Recensione: Disdici tutti i miei impegni, di Luca Argentero

Titolo:
Disdici tutti i miei impegni
Autore: Luca Argentero
Editore: Mondadori
Pagine: 192
Anno di pubblicazione: 2023
Prezzo copertina: 18,50 €

Recensione a cura di Luigi Pizzi

Roma, 2010. Pochi giorni prima dell'inizio della Coppa del Mondo di calcio in Sudafrica, Fabio Resti, spregiudicato imprenditore romano che traffica nel business degli eventi aziendali, viene posto agli arresti domiciliari. Spiazzato da questa situazione ma convinto di poter risolvere in fretta la vicenda giudiziaria, Fabio decide di utilizzare come domicilio la casa dei genitori. Abituato ad una vita frenetica fatta di lavoro e serate oltre i limiti tra alcol, droghe e prostitute, l'imprenditore quarantenne si troverà a dover affrontare le lungaggini della giustizia italiana. Il conseguente isolamento e la reclusione forzata, lo costringeranno a dover fare i conti con il proprio passato e con l'esigenza di ripensare il futuro...

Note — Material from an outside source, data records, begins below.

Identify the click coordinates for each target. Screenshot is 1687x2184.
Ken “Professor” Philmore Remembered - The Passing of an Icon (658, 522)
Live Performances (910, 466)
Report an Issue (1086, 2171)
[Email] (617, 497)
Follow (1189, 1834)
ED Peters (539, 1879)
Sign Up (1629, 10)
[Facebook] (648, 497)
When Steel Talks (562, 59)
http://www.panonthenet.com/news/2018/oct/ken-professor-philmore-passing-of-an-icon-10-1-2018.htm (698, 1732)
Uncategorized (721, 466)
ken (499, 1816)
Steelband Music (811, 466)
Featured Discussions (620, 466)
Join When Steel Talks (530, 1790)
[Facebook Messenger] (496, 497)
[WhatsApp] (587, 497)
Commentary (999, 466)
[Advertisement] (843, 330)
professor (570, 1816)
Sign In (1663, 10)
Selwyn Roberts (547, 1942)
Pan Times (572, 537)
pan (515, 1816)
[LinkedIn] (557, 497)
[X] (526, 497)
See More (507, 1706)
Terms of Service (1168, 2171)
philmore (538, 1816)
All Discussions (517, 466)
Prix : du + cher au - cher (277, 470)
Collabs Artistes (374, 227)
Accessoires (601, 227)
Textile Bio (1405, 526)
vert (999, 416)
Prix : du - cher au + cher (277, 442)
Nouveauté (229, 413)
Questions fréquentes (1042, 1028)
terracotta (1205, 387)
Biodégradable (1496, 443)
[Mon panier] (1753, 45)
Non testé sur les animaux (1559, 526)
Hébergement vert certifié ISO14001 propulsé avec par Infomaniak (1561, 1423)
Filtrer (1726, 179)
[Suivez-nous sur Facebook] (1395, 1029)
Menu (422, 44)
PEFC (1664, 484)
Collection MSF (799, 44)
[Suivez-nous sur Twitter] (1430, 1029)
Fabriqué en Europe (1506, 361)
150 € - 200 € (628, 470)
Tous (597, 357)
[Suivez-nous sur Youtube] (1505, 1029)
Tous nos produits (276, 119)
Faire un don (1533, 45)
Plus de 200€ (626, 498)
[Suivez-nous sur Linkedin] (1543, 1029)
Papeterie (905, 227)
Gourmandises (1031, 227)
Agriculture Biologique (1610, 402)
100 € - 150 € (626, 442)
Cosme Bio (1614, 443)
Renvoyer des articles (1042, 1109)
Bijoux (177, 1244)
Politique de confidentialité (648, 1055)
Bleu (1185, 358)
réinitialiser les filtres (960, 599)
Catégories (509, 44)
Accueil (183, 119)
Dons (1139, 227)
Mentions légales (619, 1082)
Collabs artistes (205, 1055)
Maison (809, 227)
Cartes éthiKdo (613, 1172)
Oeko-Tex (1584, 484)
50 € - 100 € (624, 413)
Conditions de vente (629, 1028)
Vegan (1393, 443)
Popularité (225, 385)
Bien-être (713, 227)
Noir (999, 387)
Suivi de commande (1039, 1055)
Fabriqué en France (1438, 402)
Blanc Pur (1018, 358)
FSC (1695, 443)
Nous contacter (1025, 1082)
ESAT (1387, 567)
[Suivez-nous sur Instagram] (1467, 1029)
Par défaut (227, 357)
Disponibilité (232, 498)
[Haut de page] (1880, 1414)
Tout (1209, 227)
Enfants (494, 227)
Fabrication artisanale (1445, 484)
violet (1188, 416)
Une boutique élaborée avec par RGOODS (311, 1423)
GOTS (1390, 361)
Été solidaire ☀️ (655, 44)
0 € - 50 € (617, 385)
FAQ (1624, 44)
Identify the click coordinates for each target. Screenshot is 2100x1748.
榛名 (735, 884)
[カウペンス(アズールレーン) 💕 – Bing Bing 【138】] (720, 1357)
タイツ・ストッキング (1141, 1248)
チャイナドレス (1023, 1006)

Disdici tutti i miei impegni è l'esordio letterario del famoso attore Luca Argentero. Lo spunto narrativo iniziale è molto interessante, ma pian piano la storia perde forza e cade nella ripetitività. Il linguaggio utilizzato è decisamente crudo, a volte in modo eccessivo e solo a tratti divertente. Il personaggio principale, uno stronzo egoista, sessista e cinico che vive di lavoro, droghe e figa fa di tutto per farsi odiare dal lettore, ma alla fine della sua "epopea" giudiziaria attira una qualche forma di pietà mista a compassione. Narrata da lui in prima persona, la storia alterna memorie del passato con la reclusione forzata dell'oggi, scandita da lunghe attese, dialoghi paradossali con gli avvocati, ore sul divano, masturbazione e infinite sigarette. Il tutto interrotto solo dai dialoghi con i comprensivi genitori, dalle visite della sorella e dell'amato nipotino nonché dei pochissimi amici di lungo corso, e dalla conoscenza con la misteriosa Anna, l'attraente ragazza che vive nel palazzo di fronte. Ma sono proprio questi personaggi secondari a rendere debole il romanzo, ridotti a mere comparse prive di storia e spessore. In particolar modo Anna, di cui alla fine si capisce ben poco e il cui ruolo poteva essere senza dubbio più incisivo. Disdici tutti i miei impegni è quindi una sorta di romanzo introspettivo costruito attorno alla riflessione interiore del protagonista, i cui temi centrali sono essenzialmente due: da una parte gli infernali meandri della giustizia italiana, dall'altra la necessità di ripensare la propria esistenza dissennata. 

Luca Argentero (Torino, 1978) è attore di tv, cinema e teatro. Disdici tutti i miei impegni è il suo primo libro.